The following is a reconciliation of net loss, presented and reported in accordance with U.S. generally accepted accounting principles, to net earnings, as adjusted for certain items:

    Three Months Ended
3/31/2018     3/31/2017
Net loss, as reported $ (264 ) $ (1,247 )
Expenses related to moving the corporate headquarters   1,091      
Net earnings, as adjusted $ 827   $ (1,247 )
 

About Mannatech

Mannatech, Incorporated offers a full body wellness experience through its global network of independent associates and preferred customers. With more than 20 years of experience and operations in 26 markets, Mannatech is committed to transforming lives. For more information, visit Mannatech.com.

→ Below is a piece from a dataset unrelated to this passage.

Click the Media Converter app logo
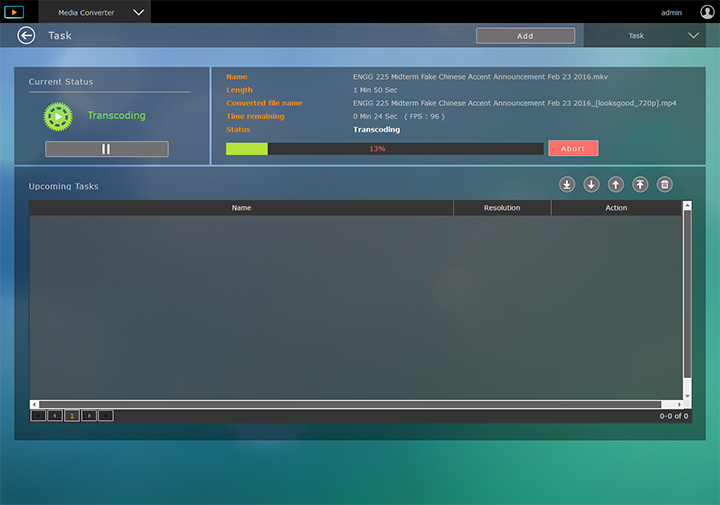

Please Note: This release contains “forward-looking statements” within the meaning of Section 27A of the Securities Act of 1933, as amended, Section 21E of the Securities Exchange Act of 1934, as amended, and the Private Securities Litigation Reform Act of 1995. These forward-looking statements generally can be identified by use of phrases or terminology such as “may,” “will,” “should,” “could,” “would,” “expects,” “plans,” “intends,” “anticipates,” “believes,” “estimates,” “approximates,” “predicts,” “projects,” "hopes," “potential,” and “continues” or other similar words or the negative of such terminology. Similarly, descriptions of Mannatech’s objectives, strategies, plans, goals or targets contained herein are also considered forward-looking statements. This release should be read in conjunction with all of its filings with the United States Securities and Exchange Commission and Mannatech cautions its readers that these forward-looking statements are subject to certain events, risks, uncertainties, and other factors. Some of these factors include, among others, Mannatech’s inability to attract and retain independent associates and preferred customers, increases in competition, litigation, regulatory changes, and its planned growth into new international markets. Although Mannatech believes that the expectations, statements, and assumptions reflected in these forward-looking statements are reasonable, it cautions readers to always consider all of the risk factors and any other cautionary statements carefully in evaluating each forward-looking statement in this release, as well as those set forth in its latest Annual Report on Form 10-K, and other filings filed with the United States Securities and Exchange Commission, including its current reports on Form 8-K. All of the forward-looking statements contained herein speak only as of the date of this release.